The facts of this case are important because they discredit assertions made by PLA proponents that PLAs allow the use of nonunion apprentices on a PLA project.
In this case, a nonunion contractor signed a PLA that was part of the bid specifications for a project at the Los Angeles Unified School District (LAUSD). The contractor requested apprentices from the applicable International Brotherhood of Electrical Workers (IBEW) union program, as required by the PLA. The IBEW program failed to dispatch apprentices, so the contractor requested apprentices from a nonunion program – a practice thought to be permissible under this particular PLA. The nonunion program provided 17 apprentices, who had received the appropriate training for the project.
Subsequently, the IBEW and its related trust funds sued the contractor in federal court, contending that the contractor should have paid journeymen wages and benefits to the apprentices because they were not dispatched from the applicable union apprenticeship program as specified in the PLA.
The lead negotiator for the Los Angeles and Orange Counties Building and Trades Council who participated in drafting the PLA was allowed to testify that the parties intended the term “apprentice” to mean only apprentices in union training programs. Earlier drafts of the PLA, which were entered into evidence, demonstrated that any broader definition of “apprentice” had been repeatedly rejected. The IBEW business manager also testified that a person cannot be an “apprentice” under the labor agreement unless the person signs an apprenticeship agreement with the IBEW. Therefore, all apprentices must come form union programs, nonunion apprentices are not recognized and are actually journeyman, and the employer should have paid journeyman level benefits into union funds.
On November 3, 2009, a district court judge ruled that the PLA required apprentices to come from union programs. The judge awarded the union $272,738.63 in underpaid trust contributions, including interest of $55,940.34, along with liquidated damages of $55,940.34 and additional auditor fees of $7,177.50.
This contractor was given a rude lesson about signing agreements with construction unions to work for fiscally unaccountable and irresponsible local governments.
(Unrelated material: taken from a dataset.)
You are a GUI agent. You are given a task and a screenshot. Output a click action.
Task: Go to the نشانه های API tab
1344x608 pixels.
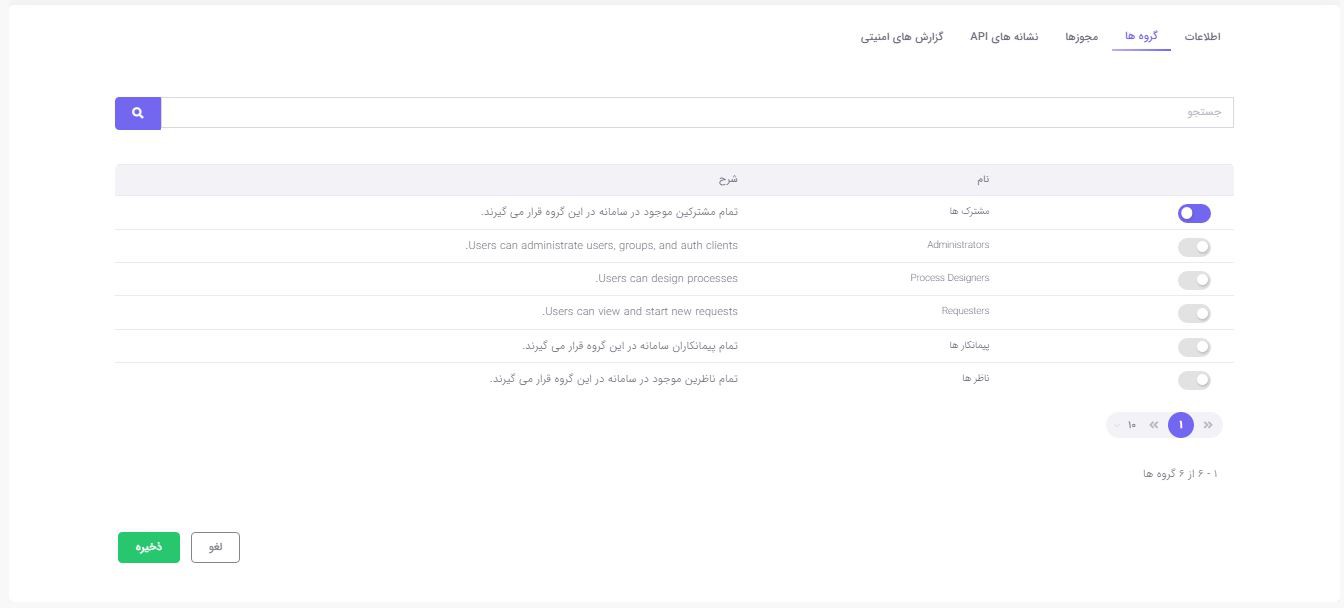pyautogui.click(x=1004, y=37)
The court avoided ruling directly whether nonunion apprentices were permitted on the PLA project. Instead they ruled that nonunion apprentices should have been paid journeyman wages and were therefore journeymen.
This case study undermines promises by PLA advocates that PLAs permit the use of nonunion apprentices on a PLA project. The IBEW witness testified that apprentices from nonunion programs were not welcome on this particular PLA project.
This case serves as an strong example of how PLAs discourage competition from nonunion contractors and their nonunion employees and apprentices.